### DATA UNDER STUDY ###
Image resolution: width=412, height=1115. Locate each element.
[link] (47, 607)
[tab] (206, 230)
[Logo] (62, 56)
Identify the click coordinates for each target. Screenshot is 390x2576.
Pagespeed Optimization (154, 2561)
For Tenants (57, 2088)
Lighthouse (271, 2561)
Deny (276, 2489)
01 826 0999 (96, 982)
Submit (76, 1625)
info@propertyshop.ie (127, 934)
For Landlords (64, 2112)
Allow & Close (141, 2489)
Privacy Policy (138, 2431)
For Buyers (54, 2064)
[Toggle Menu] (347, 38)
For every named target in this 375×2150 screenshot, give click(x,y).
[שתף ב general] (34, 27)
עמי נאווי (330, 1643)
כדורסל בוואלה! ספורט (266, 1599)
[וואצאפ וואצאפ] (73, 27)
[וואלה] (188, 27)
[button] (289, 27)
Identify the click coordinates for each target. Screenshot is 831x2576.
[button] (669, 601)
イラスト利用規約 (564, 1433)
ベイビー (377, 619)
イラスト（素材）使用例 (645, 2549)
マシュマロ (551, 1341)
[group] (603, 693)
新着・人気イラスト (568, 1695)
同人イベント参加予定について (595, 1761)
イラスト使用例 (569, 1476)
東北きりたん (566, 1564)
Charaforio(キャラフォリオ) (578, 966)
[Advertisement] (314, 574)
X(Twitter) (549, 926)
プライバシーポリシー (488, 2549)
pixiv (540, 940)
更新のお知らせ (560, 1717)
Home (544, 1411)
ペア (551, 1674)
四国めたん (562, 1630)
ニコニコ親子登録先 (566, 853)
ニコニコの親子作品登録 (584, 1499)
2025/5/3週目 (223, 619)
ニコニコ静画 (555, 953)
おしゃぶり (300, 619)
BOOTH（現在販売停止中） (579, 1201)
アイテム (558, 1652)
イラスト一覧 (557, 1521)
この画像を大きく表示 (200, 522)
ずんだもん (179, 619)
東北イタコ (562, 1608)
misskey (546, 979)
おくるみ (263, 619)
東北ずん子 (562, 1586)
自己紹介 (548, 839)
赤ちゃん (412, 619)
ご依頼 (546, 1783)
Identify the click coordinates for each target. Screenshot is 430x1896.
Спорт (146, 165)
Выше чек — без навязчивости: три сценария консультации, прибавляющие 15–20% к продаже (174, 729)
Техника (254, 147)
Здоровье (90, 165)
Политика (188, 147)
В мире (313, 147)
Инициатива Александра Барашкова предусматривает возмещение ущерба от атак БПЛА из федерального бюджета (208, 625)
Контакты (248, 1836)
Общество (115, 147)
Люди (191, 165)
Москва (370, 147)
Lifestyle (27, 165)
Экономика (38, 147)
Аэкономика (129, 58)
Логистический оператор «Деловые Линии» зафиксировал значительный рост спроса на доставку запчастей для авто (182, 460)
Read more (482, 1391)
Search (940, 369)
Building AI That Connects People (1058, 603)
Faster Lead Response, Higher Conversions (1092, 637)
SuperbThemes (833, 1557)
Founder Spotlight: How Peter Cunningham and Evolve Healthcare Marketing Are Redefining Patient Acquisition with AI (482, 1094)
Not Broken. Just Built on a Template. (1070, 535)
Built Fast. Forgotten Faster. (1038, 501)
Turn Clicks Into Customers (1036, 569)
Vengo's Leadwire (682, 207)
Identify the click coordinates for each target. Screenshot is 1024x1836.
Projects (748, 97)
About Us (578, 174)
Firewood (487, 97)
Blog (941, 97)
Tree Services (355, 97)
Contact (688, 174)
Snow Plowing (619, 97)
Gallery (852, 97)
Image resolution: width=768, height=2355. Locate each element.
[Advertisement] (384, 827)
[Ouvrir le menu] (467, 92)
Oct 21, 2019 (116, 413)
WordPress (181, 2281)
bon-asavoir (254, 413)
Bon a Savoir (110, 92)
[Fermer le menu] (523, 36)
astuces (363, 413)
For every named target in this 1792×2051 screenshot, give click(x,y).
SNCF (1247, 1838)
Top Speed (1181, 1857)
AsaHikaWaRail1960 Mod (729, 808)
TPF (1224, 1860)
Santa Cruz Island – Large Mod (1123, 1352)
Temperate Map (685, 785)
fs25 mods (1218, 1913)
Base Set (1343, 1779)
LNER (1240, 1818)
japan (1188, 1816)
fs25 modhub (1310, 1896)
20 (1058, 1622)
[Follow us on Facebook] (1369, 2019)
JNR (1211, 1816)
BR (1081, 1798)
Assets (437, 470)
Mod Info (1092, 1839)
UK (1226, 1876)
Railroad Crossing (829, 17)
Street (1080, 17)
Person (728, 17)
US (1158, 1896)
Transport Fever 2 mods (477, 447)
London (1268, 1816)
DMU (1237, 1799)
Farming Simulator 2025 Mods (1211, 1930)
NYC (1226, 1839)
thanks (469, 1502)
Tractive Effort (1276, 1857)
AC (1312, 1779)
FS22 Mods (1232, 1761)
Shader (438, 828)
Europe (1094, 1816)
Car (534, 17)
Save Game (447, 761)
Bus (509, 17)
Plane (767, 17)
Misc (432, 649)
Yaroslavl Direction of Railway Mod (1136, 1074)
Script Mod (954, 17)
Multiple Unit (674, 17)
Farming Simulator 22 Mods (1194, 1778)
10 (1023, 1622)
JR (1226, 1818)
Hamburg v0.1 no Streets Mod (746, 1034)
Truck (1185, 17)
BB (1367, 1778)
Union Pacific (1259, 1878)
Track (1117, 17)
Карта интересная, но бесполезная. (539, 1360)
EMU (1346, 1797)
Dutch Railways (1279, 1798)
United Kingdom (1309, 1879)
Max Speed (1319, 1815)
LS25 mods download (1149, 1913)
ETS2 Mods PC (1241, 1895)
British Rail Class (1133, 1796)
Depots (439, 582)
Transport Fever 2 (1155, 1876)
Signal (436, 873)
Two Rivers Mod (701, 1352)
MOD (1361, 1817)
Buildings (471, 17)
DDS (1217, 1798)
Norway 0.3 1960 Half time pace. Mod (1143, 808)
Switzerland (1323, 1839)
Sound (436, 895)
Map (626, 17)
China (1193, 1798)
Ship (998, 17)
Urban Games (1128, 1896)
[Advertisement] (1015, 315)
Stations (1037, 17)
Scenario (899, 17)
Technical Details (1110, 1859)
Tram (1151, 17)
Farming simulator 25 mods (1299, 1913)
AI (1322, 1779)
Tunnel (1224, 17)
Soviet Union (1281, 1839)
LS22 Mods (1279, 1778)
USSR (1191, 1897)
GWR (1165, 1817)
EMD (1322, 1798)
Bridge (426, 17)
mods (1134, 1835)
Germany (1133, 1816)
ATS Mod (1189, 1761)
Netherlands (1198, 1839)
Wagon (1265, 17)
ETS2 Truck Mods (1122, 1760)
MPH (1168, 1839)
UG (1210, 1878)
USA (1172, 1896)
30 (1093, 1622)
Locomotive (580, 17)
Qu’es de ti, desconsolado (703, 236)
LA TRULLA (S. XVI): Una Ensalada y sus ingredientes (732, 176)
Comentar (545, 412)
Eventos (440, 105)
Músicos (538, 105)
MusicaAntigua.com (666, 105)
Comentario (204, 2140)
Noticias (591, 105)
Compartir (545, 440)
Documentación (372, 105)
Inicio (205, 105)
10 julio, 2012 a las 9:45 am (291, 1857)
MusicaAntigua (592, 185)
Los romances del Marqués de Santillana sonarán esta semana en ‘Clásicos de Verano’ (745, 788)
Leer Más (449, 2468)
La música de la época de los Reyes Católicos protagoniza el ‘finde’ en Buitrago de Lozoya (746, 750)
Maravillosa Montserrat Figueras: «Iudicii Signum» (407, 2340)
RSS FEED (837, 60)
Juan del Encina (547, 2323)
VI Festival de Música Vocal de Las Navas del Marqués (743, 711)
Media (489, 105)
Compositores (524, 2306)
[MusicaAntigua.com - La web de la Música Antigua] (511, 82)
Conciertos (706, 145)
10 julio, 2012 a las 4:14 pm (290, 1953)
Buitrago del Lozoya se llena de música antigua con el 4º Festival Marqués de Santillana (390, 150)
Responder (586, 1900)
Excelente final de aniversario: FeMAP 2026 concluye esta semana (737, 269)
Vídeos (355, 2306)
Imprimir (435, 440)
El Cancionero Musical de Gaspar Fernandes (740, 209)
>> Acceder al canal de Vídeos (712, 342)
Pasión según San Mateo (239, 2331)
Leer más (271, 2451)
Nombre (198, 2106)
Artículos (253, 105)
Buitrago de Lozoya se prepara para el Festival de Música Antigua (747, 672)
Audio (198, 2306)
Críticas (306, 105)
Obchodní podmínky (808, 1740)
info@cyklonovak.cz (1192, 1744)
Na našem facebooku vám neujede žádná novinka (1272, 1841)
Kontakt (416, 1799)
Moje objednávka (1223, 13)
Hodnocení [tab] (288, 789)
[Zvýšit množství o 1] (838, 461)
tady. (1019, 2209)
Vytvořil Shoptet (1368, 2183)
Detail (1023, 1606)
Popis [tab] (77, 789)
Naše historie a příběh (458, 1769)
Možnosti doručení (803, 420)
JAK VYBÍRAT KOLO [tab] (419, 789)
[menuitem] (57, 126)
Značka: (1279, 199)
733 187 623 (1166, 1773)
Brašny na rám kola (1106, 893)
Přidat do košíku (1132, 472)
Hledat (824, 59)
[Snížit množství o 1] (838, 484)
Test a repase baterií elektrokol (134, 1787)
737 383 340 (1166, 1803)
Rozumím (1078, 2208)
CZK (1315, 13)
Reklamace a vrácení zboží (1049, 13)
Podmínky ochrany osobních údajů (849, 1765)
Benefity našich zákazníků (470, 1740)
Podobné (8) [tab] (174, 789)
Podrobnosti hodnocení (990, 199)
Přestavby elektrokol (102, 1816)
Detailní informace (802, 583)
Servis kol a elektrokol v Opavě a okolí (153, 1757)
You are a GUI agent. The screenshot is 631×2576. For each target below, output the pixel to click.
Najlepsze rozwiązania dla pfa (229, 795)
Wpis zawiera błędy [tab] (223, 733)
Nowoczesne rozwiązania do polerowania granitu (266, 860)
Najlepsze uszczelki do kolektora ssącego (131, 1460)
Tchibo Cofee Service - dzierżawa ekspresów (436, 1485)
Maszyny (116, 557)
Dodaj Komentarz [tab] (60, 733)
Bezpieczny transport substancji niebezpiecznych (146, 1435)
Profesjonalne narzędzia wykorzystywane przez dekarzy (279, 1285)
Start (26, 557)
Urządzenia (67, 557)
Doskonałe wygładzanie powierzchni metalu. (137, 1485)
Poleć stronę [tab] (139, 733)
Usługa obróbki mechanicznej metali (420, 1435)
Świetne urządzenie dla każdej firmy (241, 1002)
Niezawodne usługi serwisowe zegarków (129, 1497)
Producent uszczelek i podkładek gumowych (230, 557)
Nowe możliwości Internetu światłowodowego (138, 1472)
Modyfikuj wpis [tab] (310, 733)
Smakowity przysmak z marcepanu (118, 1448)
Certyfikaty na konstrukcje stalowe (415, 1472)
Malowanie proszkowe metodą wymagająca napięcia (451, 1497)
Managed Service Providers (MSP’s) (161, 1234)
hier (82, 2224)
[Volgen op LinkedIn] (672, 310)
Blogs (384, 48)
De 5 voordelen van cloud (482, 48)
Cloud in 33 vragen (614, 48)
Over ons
###
» TASK ITEM
Whatever else the listing above holds, retype exactly only the lines from the one containing "авто (182, 460)" to the one containing "Track (1117, 17)", both ends kept.

» RESULT
Логистический оператор «Деловые Линии» зафиксировал значительный рост спроса на доставку запчастей для авто (182, 460)
Read more (482, 1391)
Search (940, 369)
Building AI That Connects People (1058, 603)
Faster Lead Response, Higher Conversions (1092, 637)
SuperbThemes (833, 1557)
Founder Spotlight: How Peter Cunningham and Evolve Healthcare Marketing Are Redefining Patient Acquisition with AI (482, 1094)
Not Broken. Just Built on a Template. (1070, 535)
Built Fast. Forgotten Faster. (1038, 501)
Turn Clicks Into Customers (1036, 569)
Vengo's Leadwire (682, 207)
Identify the click coordinates for each target. Screenshot is 1024x1836.
Projects (748, 97)
About Us (578, 174)
Firewood (487, 97)
Blog (941, 97)
Tree Services (355, 97)
Contact (688, 174)
Snow Plowing (619, 97)
Gallery (852, 97)
Image resolution: width=768, height=2355. Locate each element.
[Advertisement] (384, 827)
[Ouvrir le menu] (467, 92)
Oct 21, 2019 (116, 413)
WordPress (181, 2281)
bon-asavoir (254, 413)
Bon a Savoir (110, 92)
[Fermer le menu] (523, 36)
astuces (363, 413)
For every named target in this 1792×2051 screenshot, give click(x,y).
SNCF (1247, 1838)
Top Speed (1181, 1857)
AsaHikaWaRail1960 Mod (729, 808)
TPF (1224, 1860)
Santa Cruz Island – Large Mod (1123, 1352)
Temperate Map (685, 785)
fs25 mods (1218, 1913)
Base Set (1343, 1779)
LNER (1240, 1818)
japan (1188, 1816)
fs25 modhub (1310, 1896)
20 (1058, 1622)
[Follow us on Facebook] (1369, 2019)
JNR (1211, 1816)
BR (1081, 1798)
Assets (437, 470)
Mod Info (1092, 1839)
UK (1226, 1876)
Railroad Crossing (829, 17)
Street (1080, 17)
Person (728, 17)
US (1158, 1896)
Transport Fever 2 mods (477, 447)
London (1268, 1816)
DMU (1237, 1799)
Farming Simulator 2025 Mods (1211, 1930)
NYC (1226, 1839)
thanks (469, 1502)
Tractive Effort (1276, 1857)
AC (1312, 1779)
FS22 Mods (1232, 1761)
Shader (438, 828)
Europe (1094, 1816)
Car (534, 17)
Save Game (447, 761)
Bus (509, 17)
Plane (767, 17)
Misc (432, 649)
Yaroslavl Direction of Railway Mod (1136, 1074)
Script Mod (954, 17)
Multiple Unit (674, 17)
Farming Simulator 22 Mods (1194, 1778)
10 (1023, 1622)
JR (1226, 1818)
Hamburg v0.1 no Streets Mod (746, 1034)
Truck (1185, 17)
BB (1367, 1778)
Union Pacific (1259, 1878)
Track (1117, 17)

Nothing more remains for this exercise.